There is also the ‘liberalism of personal development’, which asserts that freedom is necessary for personal and social progress. This strand can be seen in the ‘progressive’ parts of the left and in economic liberals who emphasise development and growth.
The third is the '“liberalism of fear”, that:
starts with an ‘assumption, amply justified by every page of political history, … that some agents of the government will behave lawlessly and brutally in small or big ways most of the time unless they are prevented from doing so’. It is a liberalism that refuses to offer a summum bonum, a greatest good, to which all should strive.
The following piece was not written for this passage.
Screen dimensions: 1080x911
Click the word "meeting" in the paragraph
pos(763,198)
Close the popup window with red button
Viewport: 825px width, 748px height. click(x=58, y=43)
Instead, it proposes a summum malum, a greatest evil, that all must seek to avoid.
This take on the intellectual architecture of liberalism parses distinctions in a very different way to Crawford’s account. While the outcomes of the “liberalism of fear” line up with the Lockean strand in Crawford’s account, Locke’s accounts of individual rights and freedoms underpin significant parts of the liberalisms of “natural rights” and “personal development”.
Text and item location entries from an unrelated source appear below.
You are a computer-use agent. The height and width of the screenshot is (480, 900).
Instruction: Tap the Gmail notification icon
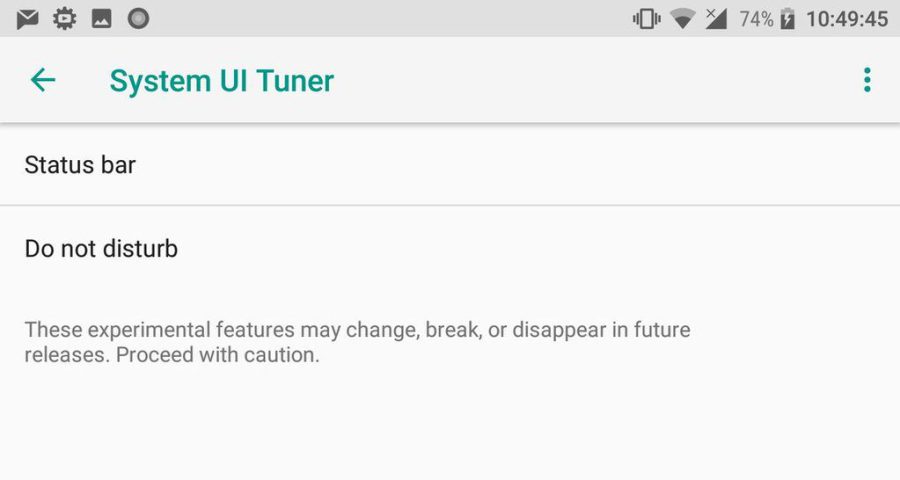(x=28, y=19)
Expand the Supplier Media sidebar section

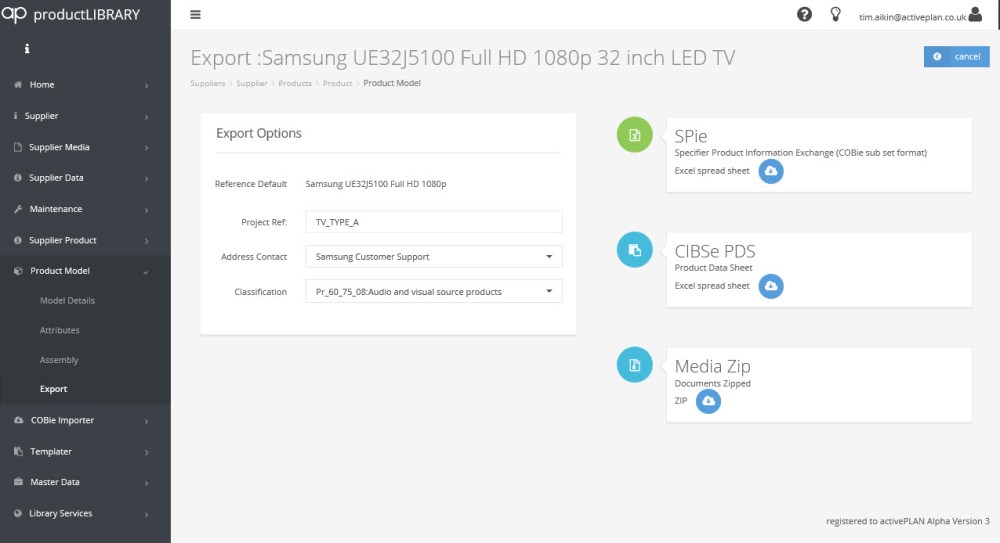[85, 147]
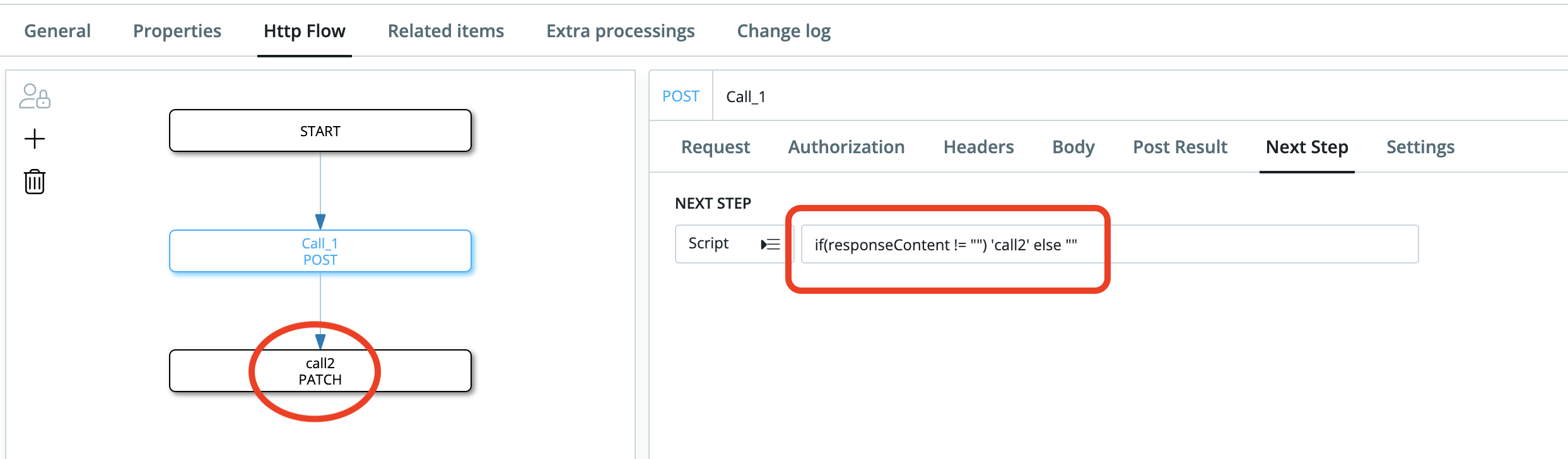Open the General tab

pos(57,31)
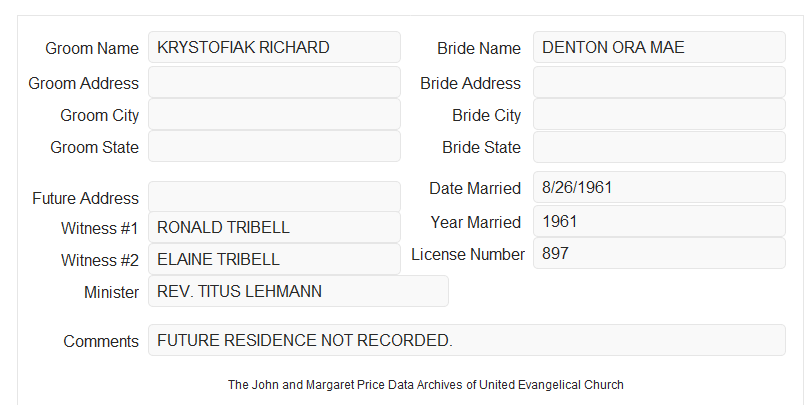Focus Witness #1 field with RONALD TRIBELL
805x405 pixels.
(274, 227)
My first article on Twitter and the philosophical assumptions behind free speech happens to give a nice example of the interconnectedness of some of these ideas. Freedom of speech is clearly a Lockean ideal, rather than a Hobbesian one, on Crawford’s distinction. However, my article pointed out that freedom of speech has been motivated both as a right (aka by the “liberalism of natural rights”) and as a check on government power (aka by the “liberalism of fear”). This helps explain how such different conceptions of liberalism can co-exist and why there are tensions and competing strands of thought.
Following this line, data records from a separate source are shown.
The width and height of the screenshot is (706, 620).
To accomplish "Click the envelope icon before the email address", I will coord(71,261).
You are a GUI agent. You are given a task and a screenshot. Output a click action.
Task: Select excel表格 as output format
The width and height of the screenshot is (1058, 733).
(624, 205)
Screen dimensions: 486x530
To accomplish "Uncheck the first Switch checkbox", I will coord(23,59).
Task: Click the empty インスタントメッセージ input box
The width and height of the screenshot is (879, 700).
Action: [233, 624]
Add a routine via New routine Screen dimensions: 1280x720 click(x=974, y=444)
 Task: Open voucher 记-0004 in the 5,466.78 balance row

Both of these essays have got me thinking as, while I agree that there are fundamental tensions in liberalism, I have typically attributed them to a different distinction. On the one hand, there is the focus on individual rights and freedoms, limits on government power and rational debate - a procedural liberalism - associated with Locke, JS Mill and others. On the other side is the Enlightenment confidence in the universality of liberal ideals and the perfectability of human societies - which I’d associate significantly with Rousseau, Kant and others. Both are built on similar conceptions of humans as rational, self-governing creatures.
This particular tension again runs through the heart of a range of Western ideologies. It is most obvious every time an organisation, government or society attempts to spread norms of human rights and limited government by coercion or force. The United Nations is often one expression of this, as was the attempt to bring democracy to Iraq via the US invasion.
This distinction between Enlightenment confidence and a procedural liberalism lines up fairly well with Shklar’s division between the liberalisms of natural rights and person development on one side and the liberalism of fear on the other. But there are also commonalities with Crawford’s account. Enlightenment confidence has a habit of struggling when it collides with messy realities. The tempting solution then is often to look to Hobbes’ Leviathan - the powerful state - to solve the problems.
I don’t know that any of these three accounts of tensions within the intellectual architecture of Western liberal thought is more than partially right. Each has some advantages in explaining our cultural, political and intellectual landscape. To better understand them, using our approach here at Humble Knowledge, will require a closer examination of the different epistemic attitudes underlying the different positions. But that will have to wait until I can get back to completing the Brief Epistemic History of Western Thought series.
In the meantime, I recommend reading both essays: Covid was liberalism’s end game and Lost cheeses and impersonal cruelty. I’ll be surprised if you agree with everything in them, but they should get you thinking!